I had a rather unpleasant "grown up" experience the other day, one in which most adults are supposed to experience once they reach the ripe old age of 50. I'm not 50 yet. Nor am I all that close to 50. But my medical history dictated the need for the nasty test known as a colonoscopy. Now, the test itself isn't too horrid, but the day before? The preparation? It was N-A-S-T-Y.
But I did it.
And I survived.
And while I did NOT enjoy one single part of the whole experience, I knew it was something that needed to be done.
In other words......
I took care of myself.
I acted like a grown up.
Cause one of the requirements of being a grown up is taking care of yourself.

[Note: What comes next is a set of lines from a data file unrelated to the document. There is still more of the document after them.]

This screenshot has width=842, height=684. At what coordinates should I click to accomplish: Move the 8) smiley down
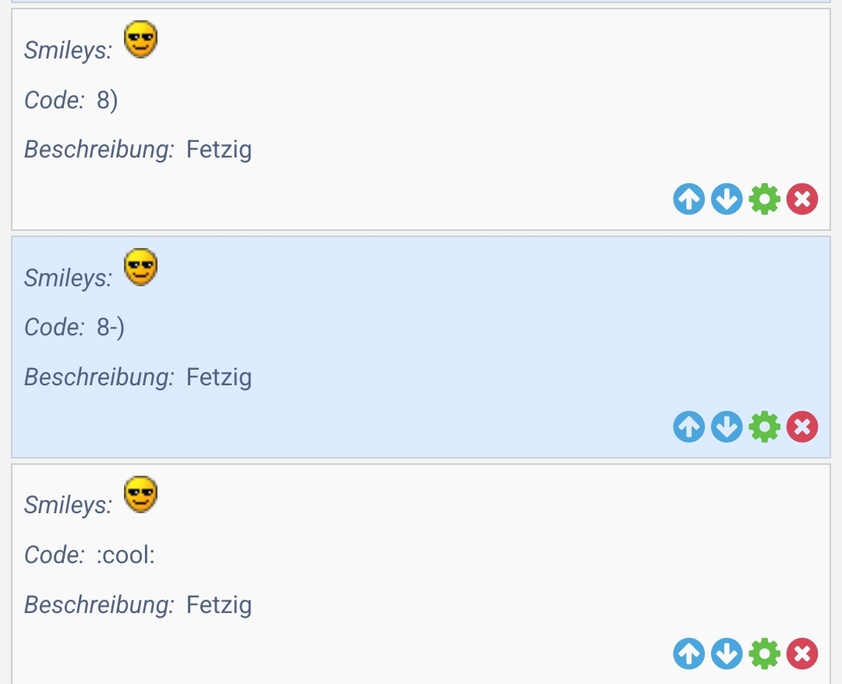(727, 200)
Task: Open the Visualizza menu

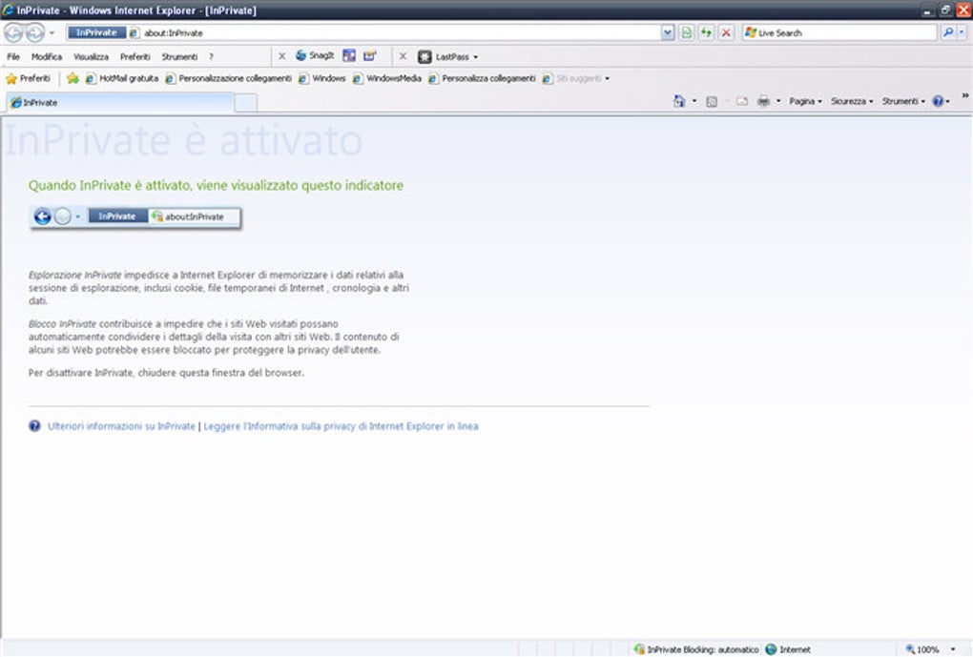Action: coord(91,56)
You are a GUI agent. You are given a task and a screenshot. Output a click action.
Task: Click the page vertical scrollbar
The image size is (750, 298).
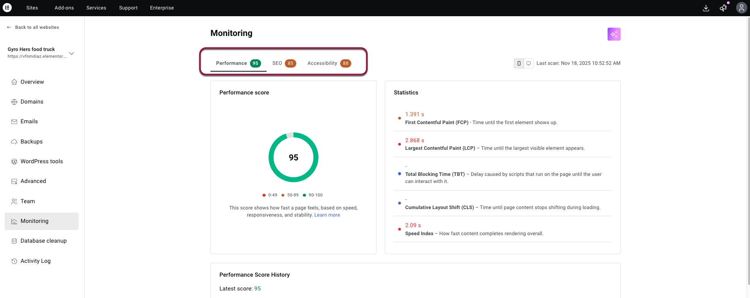coord(747,150)
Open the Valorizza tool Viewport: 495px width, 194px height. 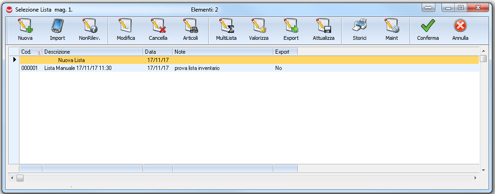click(x=259, y=30)
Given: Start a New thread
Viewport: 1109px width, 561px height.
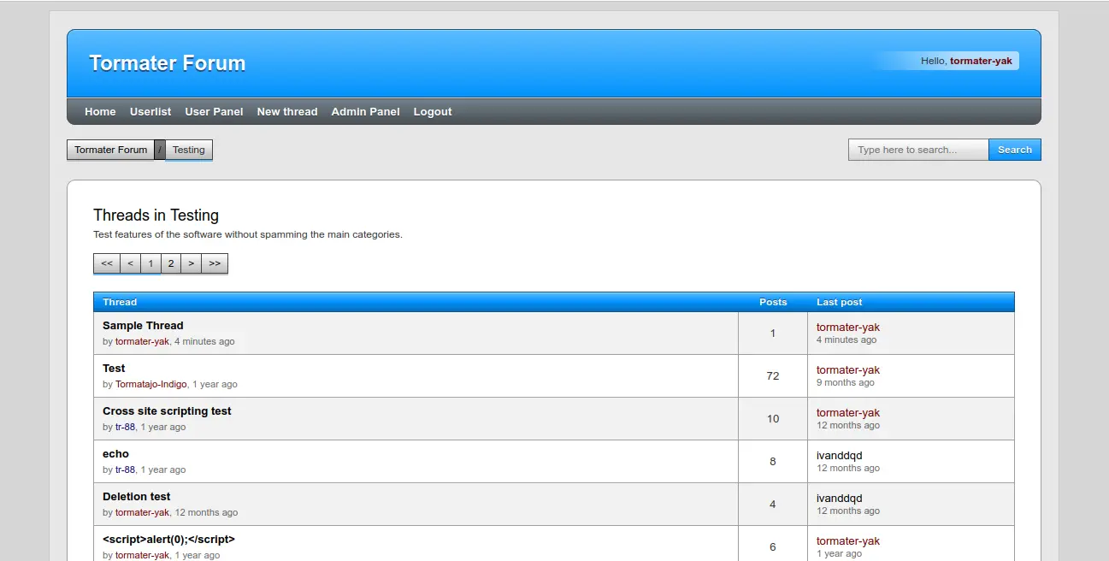Looking at the screenshot, I should pos(287,112).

I may have "grown up" in the taking-care-of-my-body department..... which is definitely a positive step........ now.... to learn how to be kind to myself in the process of taking care of my body? That's a whole different ballgame.... in fact, I don't even think we're on the baseball diamond anymore......
Sigh.................
Oh dear - that doesn't sound fun at all! :( I wish I knew what being grown up meant too because I am longitudinally of that club but somehow feel my membership is in constant peril. I think taking care of yourself is a big first step, though, and maybe acknowledging the inherent uncertainty involved in that is the next step. Be well - I hope all the results are okay for you.
ReplyDeleteI won't lie, it is terrifying to think of how much work it is to take care of my body.... especially knowing that I suck at it most of the time, but baby steps, right?